- _Task to complete_: Take every line containing "computer" out of the records.

- _Information given_:
::::::::::

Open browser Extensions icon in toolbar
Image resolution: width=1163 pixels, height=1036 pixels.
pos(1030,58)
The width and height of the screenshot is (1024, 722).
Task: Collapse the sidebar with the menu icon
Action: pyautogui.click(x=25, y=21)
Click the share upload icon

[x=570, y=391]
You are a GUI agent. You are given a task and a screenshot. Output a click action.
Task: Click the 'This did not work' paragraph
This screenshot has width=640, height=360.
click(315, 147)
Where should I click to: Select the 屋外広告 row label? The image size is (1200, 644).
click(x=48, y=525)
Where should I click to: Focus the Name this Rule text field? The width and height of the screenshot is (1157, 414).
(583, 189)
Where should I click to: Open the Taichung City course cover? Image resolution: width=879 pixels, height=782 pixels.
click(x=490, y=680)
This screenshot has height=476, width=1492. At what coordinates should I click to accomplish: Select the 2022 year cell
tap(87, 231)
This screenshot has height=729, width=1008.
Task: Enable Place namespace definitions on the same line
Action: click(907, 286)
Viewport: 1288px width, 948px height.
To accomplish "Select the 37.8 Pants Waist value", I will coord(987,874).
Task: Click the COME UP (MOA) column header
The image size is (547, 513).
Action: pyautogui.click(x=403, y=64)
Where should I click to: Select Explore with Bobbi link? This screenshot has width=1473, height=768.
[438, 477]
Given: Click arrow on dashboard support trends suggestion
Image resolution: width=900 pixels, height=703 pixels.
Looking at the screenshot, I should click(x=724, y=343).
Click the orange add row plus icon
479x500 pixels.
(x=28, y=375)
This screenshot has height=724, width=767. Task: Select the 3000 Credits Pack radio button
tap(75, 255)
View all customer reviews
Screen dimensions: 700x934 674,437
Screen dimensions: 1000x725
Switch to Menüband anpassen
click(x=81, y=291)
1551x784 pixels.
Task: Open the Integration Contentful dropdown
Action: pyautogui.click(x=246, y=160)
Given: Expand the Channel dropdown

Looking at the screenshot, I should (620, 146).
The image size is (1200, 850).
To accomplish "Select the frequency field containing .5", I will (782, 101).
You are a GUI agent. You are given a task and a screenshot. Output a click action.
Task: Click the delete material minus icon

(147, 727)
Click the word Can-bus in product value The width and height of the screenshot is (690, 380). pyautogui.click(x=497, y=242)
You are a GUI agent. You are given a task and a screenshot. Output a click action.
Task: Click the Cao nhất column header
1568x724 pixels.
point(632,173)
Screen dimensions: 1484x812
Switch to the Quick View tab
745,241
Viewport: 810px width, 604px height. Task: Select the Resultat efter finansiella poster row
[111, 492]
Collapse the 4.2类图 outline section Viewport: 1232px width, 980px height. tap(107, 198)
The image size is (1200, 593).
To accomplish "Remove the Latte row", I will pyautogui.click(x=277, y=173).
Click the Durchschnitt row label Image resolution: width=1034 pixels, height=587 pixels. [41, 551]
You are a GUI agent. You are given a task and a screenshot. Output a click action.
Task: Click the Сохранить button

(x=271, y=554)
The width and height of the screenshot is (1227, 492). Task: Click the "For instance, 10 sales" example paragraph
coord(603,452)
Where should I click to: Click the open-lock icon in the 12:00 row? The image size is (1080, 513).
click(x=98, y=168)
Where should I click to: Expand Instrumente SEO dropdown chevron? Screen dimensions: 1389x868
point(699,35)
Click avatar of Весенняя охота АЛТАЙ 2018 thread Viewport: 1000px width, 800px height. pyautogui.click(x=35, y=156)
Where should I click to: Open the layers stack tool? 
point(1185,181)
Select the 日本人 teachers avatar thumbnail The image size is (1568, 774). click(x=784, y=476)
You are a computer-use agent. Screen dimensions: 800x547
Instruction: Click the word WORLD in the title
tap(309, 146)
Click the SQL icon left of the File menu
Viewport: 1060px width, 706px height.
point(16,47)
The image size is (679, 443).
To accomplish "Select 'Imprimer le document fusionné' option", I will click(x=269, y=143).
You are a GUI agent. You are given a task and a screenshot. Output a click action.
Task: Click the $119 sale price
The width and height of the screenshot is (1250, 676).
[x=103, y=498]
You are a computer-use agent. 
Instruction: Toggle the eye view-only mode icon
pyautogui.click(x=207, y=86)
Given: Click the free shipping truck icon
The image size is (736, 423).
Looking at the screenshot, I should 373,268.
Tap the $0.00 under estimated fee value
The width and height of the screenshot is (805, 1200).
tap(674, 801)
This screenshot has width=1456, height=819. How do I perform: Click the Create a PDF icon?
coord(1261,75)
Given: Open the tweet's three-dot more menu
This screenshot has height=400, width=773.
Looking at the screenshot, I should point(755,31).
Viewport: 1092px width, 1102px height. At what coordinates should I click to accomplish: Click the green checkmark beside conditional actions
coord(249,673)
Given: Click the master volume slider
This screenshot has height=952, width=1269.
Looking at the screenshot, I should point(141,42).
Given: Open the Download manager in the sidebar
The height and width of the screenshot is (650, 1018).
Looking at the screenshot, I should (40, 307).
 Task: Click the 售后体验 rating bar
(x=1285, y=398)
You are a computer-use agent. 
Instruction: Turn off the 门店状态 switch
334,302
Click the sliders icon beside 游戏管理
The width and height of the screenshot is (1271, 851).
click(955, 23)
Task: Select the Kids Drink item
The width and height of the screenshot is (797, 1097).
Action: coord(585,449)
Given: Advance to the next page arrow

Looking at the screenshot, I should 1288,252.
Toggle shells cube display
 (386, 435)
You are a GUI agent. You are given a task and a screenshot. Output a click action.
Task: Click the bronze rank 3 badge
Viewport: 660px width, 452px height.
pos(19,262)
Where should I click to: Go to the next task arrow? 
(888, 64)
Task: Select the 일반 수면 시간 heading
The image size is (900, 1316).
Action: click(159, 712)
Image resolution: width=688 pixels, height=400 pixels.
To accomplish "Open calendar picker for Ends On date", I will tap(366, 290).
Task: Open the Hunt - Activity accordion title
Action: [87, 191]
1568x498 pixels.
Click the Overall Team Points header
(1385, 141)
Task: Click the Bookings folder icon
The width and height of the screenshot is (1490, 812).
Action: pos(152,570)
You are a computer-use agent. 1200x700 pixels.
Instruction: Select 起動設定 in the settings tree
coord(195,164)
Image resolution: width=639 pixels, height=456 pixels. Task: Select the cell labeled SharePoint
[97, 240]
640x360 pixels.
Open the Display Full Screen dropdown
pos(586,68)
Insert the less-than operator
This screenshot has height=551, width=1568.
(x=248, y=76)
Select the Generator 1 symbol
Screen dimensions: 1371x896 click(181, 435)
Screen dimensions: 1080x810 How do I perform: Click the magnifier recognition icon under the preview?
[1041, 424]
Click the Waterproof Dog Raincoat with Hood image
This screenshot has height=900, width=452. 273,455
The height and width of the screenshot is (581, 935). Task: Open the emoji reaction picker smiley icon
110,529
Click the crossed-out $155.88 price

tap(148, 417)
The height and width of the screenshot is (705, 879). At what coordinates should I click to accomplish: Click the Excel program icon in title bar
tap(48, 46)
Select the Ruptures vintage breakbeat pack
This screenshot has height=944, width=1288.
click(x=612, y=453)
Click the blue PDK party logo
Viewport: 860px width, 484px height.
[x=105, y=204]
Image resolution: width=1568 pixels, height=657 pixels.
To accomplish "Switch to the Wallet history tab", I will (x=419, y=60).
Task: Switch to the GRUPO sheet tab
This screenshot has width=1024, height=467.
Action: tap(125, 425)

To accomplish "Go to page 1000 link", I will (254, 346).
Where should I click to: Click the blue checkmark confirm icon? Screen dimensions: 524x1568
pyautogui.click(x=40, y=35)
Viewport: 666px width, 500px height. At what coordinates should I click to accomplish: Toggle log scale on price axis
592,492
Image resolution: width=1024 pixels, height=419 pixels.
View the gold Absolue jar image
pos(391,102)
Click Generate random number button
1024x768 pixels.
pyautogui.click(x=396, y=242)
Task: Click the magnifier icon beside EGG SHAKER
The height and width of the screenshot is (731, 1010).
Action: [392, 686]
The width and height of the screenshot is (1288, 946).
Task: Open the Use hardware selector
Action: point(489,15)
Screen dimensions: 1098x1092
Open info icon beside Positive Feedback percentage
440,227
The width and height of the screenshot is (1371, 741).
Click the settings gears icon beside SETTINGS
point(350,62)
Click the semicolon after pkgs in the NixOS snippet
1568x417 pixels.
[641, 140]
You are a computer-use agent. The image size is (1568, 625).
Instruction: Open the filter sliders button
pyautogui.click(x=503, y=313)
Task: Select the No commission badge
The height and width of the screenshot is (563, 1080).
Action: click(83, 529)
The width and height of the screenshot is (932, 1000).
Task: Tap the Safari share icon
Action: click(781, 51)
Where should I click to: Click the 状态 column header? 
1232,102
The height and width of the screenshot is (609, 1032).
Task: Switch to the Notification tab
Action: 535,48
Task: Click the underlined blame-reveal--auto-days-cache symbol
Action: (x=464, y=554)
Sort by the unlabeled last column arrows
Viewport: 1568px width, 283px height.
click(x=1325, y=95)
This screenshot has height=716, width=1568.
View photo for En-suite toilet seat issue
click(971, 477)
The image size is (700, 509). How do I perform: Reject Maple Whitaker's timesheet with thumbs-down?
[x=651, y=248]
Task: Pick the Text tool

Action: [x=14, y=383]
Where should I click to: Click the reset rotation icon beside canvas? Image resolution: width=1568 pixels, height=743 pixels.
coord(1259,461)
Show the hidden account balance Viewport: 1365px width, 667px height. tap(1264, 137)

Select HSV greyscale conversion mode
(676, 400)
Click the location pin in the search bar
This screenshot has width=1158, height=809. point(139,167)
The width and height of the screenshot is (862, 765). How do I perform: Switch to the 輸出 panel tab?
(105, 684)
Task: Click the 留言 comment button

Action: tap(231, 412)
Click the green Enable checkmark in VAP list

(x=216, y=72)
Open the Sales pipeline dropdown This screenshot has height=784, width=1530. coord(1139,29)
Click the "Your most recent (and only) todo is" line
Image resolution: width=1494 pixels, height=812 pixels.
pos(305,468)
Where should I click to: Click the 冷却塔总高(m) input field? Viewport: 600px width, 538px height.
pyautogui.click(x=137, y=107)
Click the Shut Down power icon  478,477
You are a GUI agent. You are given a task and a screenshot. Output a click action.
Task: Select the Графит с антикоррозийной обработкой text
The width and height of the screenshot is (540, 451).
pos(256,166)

::::::::::

- _Solution below_:
You are a computer-use agent. Screen dimensions: 800x547
You are a computer-use agent. 
You are a computer-use agent. 
You are a computer-use agent. 1200x700 pixels.
You are a computer-use agent. The image size is (1568, 625).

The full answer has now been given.